• _Aim of the task_:
What is needed is an exact transcription of the line containing "This screenshot has width=369, height=319." and every line after it through the end of the entries below, with no pictures.

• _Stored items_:
┏━━
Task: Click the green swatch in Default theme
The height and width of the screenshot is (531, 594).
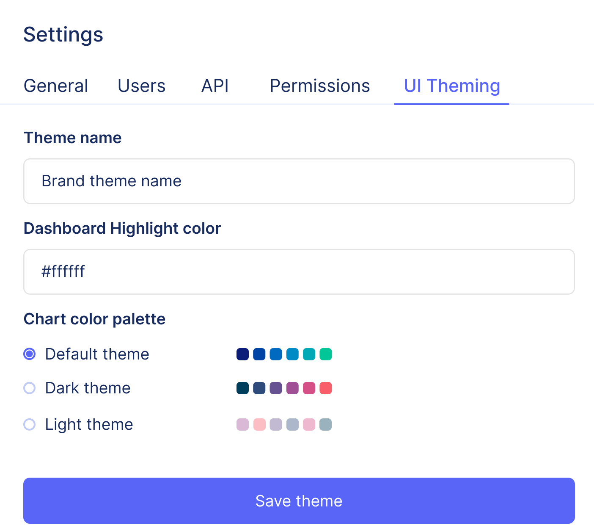Action: (326, 354)
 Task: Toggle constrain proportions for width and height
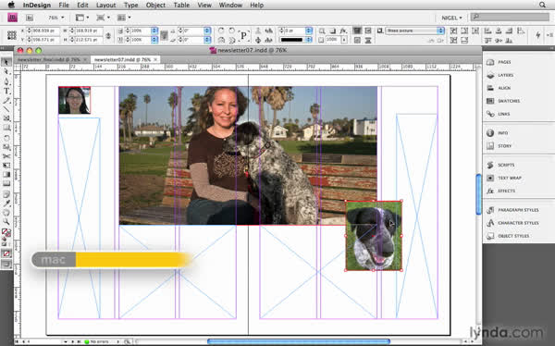click(108, 35)
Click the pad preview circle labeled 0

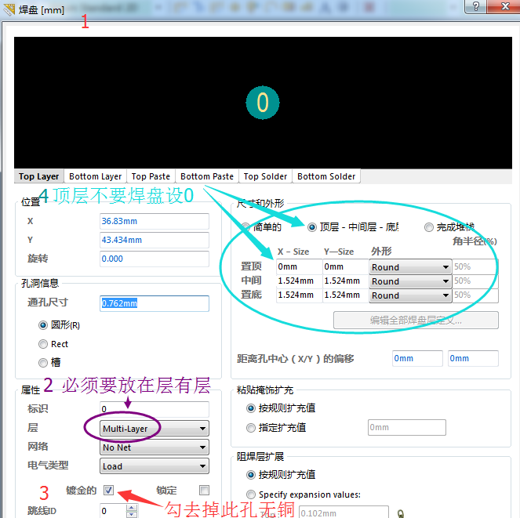point(263,103)
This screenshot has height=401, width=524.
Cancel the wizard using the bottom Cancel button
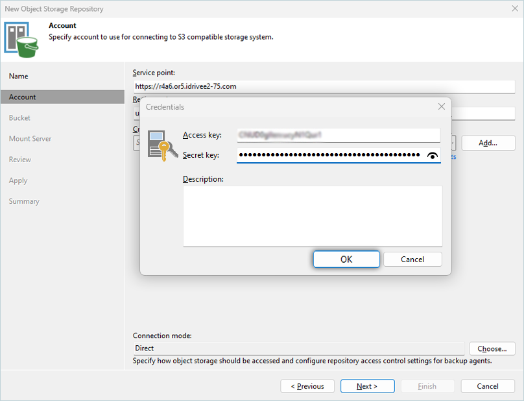click(x=487, y=386)
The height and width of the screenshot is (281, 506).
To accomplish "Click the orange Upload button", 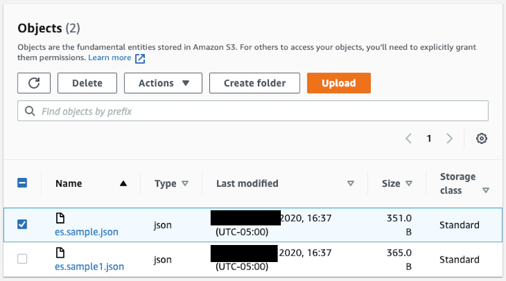I will coord(339,83).
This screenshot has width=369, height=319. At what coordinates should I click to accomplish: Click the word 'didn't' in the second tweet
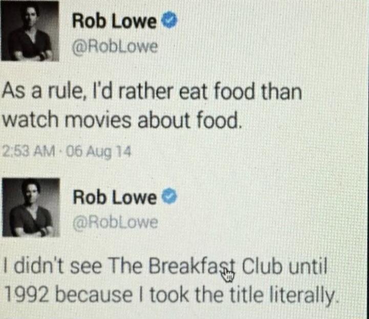coord(39,266)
┗━━
• _Solved problem_:
This screenshot has width=369, height=319. At what coordinates should I click to accomplish: Click the word 'didn't' in the second tweet
coord(39,266)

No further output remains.